§ What you should do
Your reply should be a faithful copy of the records below, free of pictures.

§ Records for the exercise
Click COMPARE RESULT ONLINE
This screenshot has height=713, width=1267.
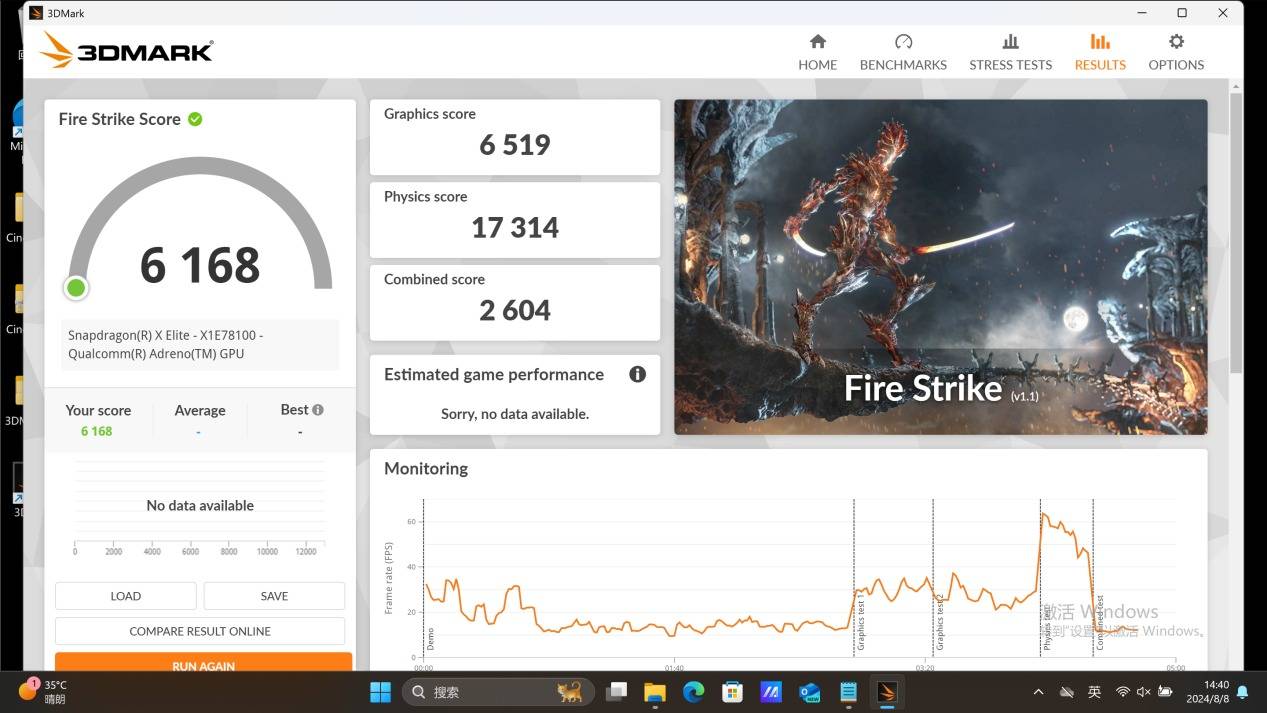pyautogui.click(x=200, y=631)

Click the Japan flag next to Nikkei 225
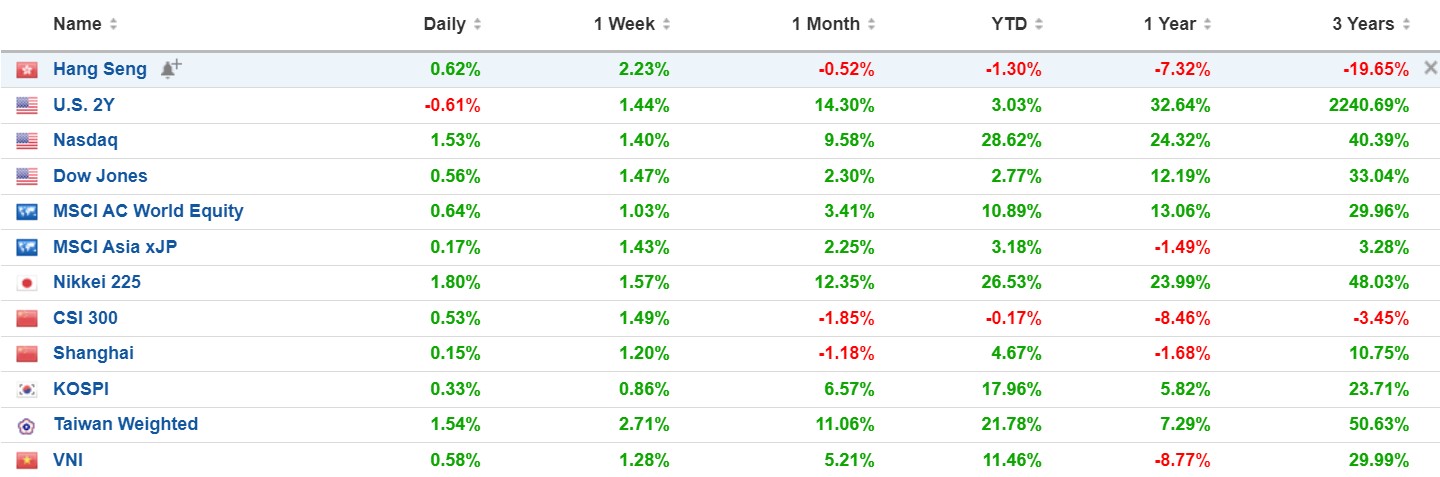27,283
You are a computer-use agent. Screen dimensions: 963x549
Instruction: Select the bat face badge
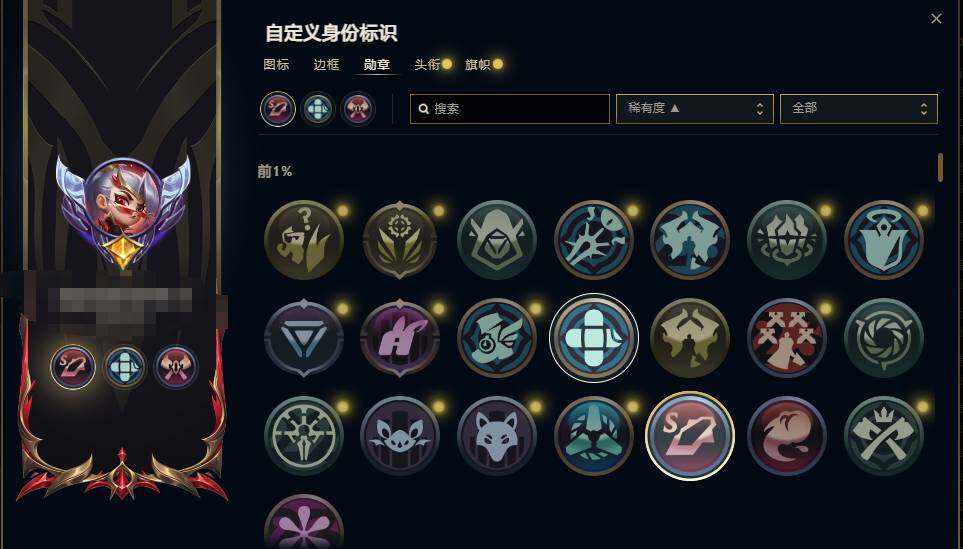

§ Task output
Click COMPARE RESULT ONLINE
This screenshot has height=713, width=1267.
pyautogui.click(x=200, y=631)

Click the Japan flag next to Nikkei 225
27,283
You are a computer-use agent. Screen dimensions: 963x549
Instruction: Select the bat face badge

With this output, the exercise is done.